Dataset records
============
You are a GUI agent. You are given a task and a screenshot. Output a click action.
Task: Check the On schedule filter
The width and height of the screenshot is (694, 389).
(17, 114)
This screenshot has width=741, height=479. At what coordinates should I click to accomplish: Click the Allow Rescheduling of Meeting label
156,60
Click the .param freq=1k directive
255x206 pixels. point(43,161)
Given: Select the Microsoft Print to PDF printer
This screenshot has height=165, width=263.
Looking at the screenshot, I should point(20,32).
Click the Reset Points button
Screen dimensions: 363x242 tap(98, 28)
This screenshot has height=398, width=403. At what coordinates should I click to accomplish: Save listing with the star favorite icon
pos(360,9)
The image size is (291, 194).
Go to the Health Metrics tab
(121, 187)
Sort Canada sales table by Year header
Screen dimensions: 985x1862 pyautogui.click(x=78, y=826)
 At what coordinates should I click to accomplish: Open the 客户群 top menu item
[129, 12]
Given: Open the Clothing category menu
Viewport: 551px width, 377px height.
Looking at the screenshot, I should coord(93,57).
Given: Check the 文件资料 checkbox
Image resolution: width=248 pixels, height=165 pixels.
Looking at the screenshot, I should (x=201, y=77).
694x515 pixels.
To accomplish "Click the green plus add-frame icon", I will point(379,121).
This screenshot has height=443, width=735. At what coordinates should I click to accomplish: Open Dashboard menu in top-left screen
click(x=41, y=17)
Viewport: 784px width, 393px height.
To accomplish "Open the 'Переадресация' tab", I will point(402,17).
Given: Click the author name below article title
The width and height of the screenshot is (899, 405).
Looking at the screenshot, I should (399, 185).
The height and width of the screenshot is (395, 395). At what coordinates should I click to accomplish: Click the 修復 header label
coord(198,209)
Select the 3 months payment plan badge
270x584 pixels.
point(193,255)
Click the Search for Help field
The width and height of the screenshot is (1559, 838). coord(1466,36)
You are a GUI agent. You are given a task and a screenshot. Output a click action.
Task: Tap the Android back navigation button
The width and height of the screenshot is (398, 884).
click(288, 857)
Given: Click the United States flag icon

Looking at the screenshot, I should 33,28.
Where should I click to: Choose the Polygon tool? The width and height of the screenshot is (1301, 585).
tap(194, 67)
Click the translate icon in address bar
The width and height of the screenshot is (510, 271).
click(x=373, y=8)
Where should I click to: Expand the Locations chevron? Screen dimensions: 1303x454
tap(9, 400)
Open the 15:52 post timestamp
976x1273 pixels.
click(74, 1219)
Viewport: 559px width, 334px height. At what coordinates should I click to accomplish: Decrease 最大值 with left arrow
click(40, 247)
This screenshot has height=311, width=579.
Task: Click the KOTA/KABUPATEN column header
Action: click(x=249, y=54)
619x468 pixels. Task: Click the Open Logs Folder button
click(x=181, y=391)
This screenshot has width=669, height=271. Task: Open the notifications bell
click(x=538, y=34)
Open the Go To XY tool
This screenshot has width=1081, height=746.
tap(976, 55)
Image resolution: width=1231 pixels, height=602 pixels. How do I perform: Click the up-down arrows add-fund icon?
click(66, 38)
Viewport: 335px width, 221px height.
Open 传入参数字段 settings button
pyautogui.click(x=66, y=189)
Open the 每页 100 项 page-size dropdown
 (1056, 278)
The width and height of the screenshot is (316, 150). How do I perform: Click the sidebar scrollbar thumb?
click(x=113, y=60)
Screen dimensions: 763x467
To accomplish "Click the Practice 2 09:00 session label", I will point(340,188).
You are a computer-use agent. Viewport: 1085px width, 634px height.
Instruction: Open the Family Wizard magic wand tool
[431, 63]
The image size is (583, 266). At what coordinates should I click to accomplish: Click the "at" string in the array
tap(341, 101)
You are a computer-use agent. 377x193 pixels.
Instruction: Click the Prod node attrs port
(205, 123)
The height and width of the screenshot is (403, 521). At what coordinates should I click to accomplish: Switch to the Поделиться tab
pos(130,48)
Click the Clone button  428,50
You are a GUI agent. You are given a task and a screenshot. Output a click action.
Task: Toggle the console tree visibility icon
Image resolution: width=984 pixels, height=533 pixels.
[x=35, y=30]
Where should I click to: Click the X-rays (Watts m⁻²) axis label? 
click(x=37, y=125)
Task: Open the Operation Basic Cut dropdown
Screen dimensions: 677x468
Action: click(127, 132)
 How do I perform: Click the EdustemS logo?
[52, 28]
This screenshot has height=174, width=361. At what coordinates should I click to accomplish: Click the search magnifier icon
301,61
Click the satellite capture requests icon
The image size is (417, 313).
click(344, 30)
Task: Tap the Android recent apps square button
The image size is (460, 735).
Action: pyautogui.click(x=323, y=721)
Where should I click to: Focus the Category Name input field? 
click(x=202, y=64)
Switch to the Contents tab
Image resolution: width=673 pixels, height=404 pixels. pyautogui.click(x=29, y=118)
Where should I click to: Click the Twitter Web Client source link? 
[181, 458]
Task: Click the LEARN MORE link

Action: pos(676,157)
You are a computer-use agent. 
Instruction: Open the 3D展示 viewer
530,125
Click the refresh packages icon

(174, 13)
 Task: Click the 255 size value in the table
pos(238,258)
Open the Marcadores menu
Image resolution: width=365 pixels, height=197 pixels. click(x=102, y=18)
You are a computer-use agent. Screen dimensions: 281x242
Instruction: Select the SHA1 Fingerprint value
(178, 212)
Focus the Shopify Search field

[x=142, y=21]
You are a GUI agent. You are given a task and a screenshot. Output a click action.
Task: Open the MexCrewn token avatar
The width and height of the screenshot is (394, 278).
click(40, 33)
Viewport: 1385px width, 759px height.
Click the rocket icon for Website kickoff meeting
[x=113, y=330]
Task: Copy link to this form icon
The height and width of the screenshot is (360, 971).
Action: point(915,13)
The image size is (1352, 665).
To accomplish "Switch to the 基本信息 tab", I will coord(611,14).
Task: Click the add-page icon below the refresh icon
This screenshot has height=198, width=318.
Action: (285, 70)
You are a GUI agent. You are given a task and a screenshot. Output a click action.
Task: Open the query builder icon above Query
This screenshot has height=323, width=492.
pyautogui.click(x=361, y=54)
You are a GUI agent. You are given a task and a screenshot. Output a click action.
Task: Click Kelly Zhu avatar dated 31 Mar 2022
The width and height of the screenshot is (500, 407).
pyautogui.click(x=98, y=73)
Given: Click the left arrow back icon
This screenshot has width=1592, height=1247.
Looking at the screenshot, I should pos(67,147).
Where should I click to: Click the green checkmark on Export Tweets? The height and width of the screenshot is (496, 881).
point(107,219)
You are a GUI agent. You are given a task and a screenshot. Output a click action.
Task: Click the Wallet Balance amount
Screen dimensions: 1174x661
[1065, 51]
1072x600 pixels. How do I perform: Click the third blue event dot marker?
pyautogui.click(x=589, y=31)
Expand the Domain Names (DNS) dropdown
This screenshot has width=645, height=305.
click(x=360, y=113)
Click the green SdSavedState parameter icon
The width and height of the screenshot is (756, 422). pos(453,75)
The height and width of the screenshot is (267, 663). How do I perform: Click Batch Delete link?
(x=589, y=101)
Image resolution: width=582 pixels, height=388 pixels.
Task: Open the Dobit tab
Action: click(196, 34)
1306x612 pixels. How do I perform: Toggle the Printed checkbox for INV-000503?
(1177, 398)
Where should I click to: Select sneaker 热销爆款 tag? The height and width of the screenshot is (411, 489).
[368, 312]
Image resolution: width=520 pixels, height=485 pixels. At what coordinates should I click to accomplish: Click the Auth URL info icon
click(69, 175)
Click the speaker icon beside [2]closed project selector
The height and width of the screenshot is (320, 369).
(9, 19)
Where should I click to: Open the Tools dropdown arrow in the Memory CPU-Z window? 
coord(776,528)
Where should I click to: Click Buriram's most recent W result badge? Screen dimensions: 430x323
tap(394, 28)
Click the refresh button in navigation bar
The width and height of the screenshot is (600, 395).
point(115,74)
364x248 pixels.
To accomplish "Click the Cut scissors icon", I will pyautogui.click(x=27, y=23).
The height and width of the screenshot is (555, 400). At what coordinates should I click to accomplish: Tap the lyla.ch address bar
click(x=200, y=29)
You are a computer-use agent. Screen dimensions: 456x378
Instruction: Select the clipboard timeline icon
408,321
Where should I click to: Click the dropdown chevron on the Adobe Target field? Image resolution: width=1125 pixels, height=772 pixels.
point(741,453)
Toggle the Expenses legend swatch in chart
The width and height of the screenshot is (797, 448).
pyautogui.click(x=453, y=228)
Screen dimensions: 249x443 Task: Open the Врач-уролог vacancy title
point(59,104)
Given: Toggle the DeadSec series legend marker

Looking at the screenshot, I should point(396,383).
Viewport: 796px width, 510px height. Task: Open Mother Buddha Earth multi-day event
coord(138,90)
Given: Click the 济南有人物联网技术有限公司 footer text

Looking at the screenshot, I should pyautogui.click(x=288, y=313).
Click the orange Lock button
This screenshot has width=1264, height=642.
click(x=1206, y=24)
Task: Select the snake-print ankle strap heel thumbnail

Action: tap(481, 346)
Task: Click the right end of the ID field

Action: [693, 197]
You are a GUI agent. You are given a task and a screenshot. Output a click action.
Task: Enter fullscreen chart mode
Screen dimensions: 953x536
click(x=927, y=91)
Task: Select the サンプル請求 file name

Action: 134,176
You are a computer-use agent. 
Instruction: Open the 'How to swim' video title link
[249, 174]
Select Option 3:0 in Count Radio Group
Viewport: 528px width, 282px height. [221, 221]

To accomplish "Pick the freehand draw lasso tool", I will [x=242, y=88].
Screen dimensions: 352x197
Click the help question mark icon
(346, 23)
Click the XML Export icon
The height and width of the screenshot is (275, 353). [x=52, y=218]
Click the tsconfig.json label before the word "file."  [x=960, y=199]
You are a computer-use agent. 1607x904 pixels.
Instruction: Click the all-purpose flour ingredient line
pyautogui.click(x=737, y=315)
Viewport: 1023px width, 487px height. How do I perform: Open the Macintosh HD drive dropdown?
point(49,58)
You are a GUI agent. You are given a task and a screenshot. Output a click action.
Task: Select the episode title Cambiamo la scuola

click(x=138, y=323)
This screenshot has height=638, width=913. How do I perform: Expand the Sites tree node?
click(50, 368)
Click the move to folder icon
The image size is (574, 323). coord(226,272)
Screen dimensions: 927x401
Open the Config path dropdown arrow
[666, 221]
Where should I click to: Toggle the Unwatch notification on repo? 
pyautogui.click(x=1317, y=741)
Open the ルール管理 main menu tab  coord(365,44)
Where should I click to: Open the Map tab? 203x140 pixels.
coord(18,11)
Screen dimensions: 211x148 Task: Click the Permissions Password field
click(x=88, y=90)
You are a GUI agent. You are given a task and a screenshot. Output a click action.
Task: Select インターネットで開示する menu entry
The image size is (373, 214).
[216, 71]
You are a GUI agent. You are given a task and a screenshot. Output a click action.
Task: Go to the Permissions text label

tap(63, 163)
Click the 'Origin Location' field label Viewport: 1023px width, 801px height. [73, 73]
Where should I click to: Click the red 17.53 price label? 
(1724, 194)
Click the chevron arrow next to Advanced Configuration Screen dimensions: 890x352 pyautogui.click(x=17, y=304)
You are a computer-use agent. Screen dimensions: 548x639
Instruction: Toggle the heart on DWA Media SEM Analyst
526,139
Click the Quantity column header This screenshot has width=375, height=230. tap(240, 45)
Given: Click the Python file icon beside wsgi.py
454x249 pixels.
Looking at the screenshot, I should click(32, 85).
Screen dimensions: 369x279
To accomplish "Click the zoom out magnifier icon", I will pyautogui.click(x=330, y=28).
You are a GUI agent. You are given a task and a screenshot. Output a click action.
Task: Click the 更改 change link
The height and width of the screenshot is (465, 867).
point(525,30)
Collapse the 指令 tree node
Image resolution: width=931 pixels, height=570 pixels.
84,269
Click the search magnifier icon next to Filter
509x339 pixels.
============
The line above containing "Task: Open the query builder icon above Query", the line containing "364x248 pixels.", and every line between them are to be transcribed exactly; no other line is wanted.

Task: Open the query builder icon above Query
This screenshot has height=323, width=492.
pyautogui.click(x=361, y=54)
You are a GUI agent. You are given a task and a screenshot. Output a click action.
Task: Click Kelly Zhu avatar dated 31 Mar 2022
The width and height of the screenshot is (500, 407).
pyautogui.click(x=98, y=73)
Given: Click the left arrow back icon
This screenshot has width=1592, height=1247.
Looking at the screenshot, I should pos(67,147).
Where should I click to: Click the green checkmark on Export Tweets? The height and width of the screenshot is (496, 881).
point(107,219)
You are a GUI agent. You are given a task and a screenshot. Output a click action.
Task: Click the Wallet Balance amount
Screen dimensions: 1174x661
[1065, 51]
1072x600 pixels. How do I perform: Click the third blue event dot marker?
pyautogui.click(x=589, y=31)
Expand the Domain Names (DNS) dropdown
This screenshot has width=645, height=305.
click(x=360, y=113)
Click the green SdSavedState parameter icon
The width and height of the screenshot is (756, 422). pos(453,75)
The height and width of the screenshot is (267, 663). How do I perform: Click Batch Delete link?
(x=589, y=101)
Image resolution: width=582 pixels, height=388 pixels.
Task: Open the Dobit tab
Action: click(196, 34)
1306x612 pixels. How do I perform: Toggle the Printed checkbox for INV-000503?
(1177, 398)
Where should I click to: Select sneaker 热销爆款 tag? The height and width of the screenshot is (411, 489).
[368, 312]
Image resolution: width=520 pixels, height=485 pixels. At what coordinates should I click to accomplish: Click the Auth URL info icon
click(69, 175)
Click the speaker icon beside [2]closed project selector
The height and width of the screenshot is (320, 369).
(9, 19)
Where should I click to: Open the Tools dropdown arrow in the Memory CPU-Z window? 
coord(776,528)
Where should I click to: Click Buriram's most recent W result badge? Screen dimensions: 430x323
tap(394, 28)
Click the refresh button in navigation bar
The width and height of the screenshot is (600, 395).
point(115,74)
364x248 pixels.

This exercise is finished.